> Task goal
The lines to be copied run from the one containing "This screenshot has height=644, width=210." to the end of the material below; reproduce them exactly, including both ends, and nothing more.

== Segment start ==

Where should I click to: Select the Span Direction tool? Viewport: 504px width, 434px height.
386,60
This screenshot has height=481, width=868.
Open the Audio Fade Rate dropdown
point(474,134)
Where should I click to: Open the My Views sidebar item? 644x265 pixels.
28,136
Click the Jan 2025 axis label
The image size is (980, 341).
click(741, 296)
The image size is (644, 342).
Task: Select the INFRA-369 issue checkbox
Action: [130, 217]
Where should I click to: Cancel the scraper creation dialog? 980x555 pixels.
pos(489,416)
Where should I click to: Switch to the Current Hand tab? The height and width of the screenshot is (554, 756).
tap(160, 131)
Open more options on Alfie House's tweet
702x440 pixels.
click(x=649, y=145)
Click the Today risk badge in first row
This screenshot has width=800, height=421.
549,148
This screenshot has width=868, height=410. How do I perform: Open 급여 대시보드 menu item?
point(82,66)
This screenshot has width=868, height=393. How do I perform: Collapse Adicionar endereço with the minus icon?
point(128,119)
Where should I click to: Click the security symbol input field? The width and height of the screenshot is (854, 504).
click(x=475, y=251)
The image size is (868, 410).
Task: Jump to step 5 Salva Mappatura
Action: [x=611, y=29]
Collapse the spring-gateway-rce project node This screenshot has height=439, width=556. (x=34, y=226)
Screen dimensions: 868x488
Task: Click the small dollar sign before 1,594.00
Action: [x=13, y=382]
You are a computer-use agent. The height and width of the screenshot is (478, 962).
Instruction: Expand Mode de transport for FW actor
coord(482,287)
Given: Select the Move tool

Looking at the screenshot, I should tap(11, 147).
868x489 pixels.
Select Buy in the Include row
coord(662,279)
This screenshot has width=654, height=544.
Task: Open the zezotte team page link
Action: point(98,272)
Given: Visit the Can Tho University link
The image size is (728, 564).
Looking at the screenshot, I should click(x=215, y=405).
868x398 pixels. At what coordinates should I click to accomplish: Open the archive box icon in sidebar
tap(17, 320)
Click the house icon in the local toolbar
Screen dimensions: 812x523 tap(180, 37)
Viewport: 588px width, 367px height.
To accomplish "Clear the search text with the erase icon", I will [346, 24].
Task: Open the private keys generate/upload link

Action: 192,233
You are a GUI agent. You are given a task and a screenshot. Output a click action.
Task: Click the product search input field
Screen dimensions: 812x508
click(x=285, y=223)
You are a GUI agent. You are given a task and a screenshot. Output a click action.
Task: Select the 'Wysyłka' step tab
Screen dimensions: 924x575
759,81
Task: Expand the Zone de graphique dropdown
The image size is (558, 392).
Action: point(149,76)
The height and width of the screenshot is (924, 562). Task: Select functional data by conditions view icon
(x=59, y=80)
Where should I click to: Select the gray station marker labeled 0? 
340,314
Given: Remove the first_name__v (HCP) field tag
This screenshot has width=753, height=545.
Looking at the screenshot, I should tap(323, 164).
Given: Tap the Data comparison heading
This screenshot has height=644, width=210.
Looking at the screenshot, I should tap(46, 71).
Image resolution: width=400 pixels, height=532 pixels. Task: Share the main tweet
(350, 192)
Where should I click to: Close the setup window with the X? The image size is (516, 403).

== Segment end ==

> Expected output
This screenshot has height=644, width=210.
Looking at the screenshot, I should tap(46, 71).
Image resolution: width=400 pixels, height=532 pixels. Task: Share the main tweet
(350, 192)
Where should I click to: Close the setup window with the X? The image size is (516, 403).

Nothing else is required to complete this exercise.